Writer: August Strindberg
Director: Marit Moum Aune
The human capacity for self-destruction seems infinite; that willingness to torture, annoy and drive each other mad is the basis for Strindberg’s tragi-comic drama Dance of Death. Now the National Theatre of Norway’s production transfers to London’s Coronet Theatre, performed in the original language with English surtitles. It proves to be an atmospheric piece as directed by Marit Moum Aune, and one that brings out the human willingness to enter the darkness and to betray, all the while examining the evisceration of self that only being in a long, combative marriage can bring.
Approaching their 25th wedding anniversary, Alice and Edgar loathe one another and, trapped on an isolated island where he is the military commander, each day is a bitter cycle of argument, irritation and the same conversation. While everyone else on the island hates them – Strindberg never explains why – old friend Kurt comes to stay, a gentle, upright man who is soon drawn into their powerplay. But when everyone raises the stakes, it seems there is no way out for any of them.
Aune’s confident production pays close attention to its title; death may lurk but this whole play is a dance and one that is beautifully choreographed, moving the characters and the pieces around with a precision that makes the most of Strindberg’s text. The combination of duologues and interactions between all three protagonists, as well as the growing tension and charge between them. is well conveyed here, making clear the terrible things people are prepared to do to one another in the name of love and hate.
Even Børsum’s semi-representative set suggests a damaged domesticity, faded furniture and an outdoor-indoor aesthetic that allows nature to intrude like weeds. The descent of taxidermy woodland creatures is perhaps a heavy-handed metaphor in the final section, but Børsum creates three sparse locations centred around a metal framed house-shaped gazebo that is never sufficient to contain the messy drama of Alice and Edgar’s life together, spilling instead around the stage.
Pia Tjelta’s Alice is the centrepiece performance, giving as good as she gets in the fights with Jon Øigarden’s Edgar. Do they love one another really? You are encouraged to think so, even if in some warped way, but Tjelta and Øigarden have a physical chemistry that borders on attraction and an occasionally violent interaction. The introduction and trajectory of Thorbjørn Harr’s Kurt is the change in the story, a steadfast, sober man but having endured three betrayals by Edgar within this play’s 85-minute running time, it pushes Kurt over the edge and Harr marks that decline really well.
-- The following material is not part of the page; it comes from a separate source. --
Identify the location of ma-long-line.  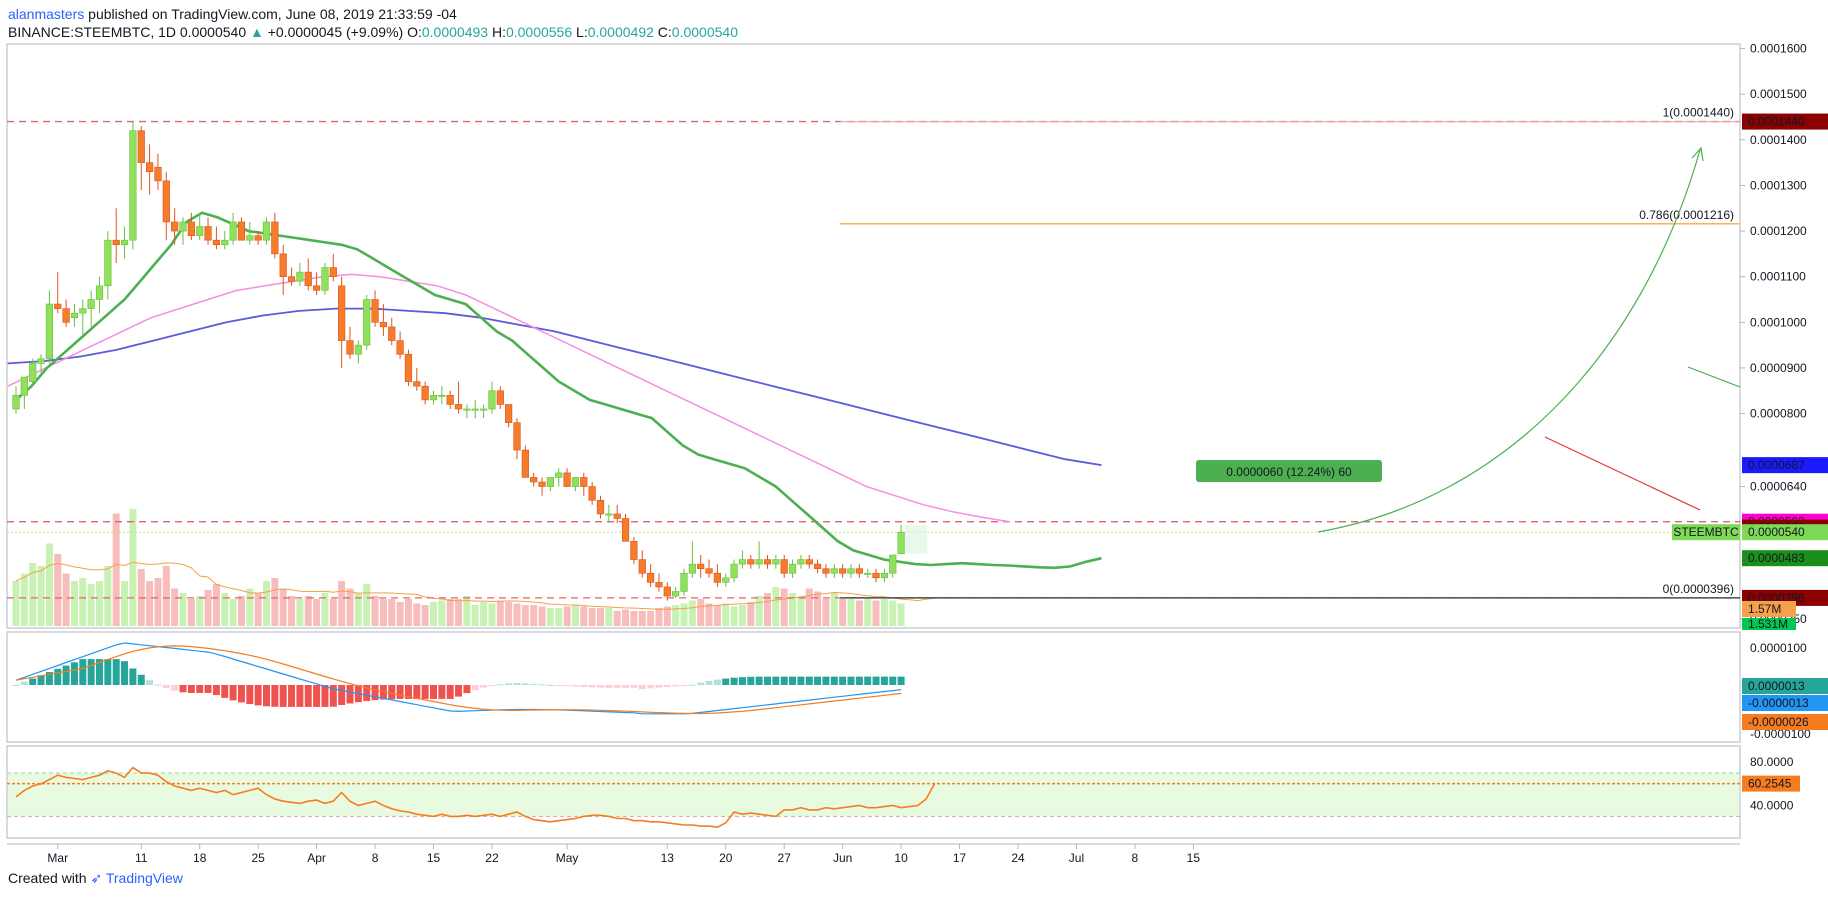
(554, 386).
Øigarden slightly over does it on the one-note bombast of his character, making it hard to believe that Alice suffered for 25-minutes never mind 25-years, and occasionally the English surtitles seem to miss exchanges which laughter in the room indicates. Nonetheless this is a very classy and meaningful production of Dance with Death that will make you hope that more European Theatre companies will find an audience in London.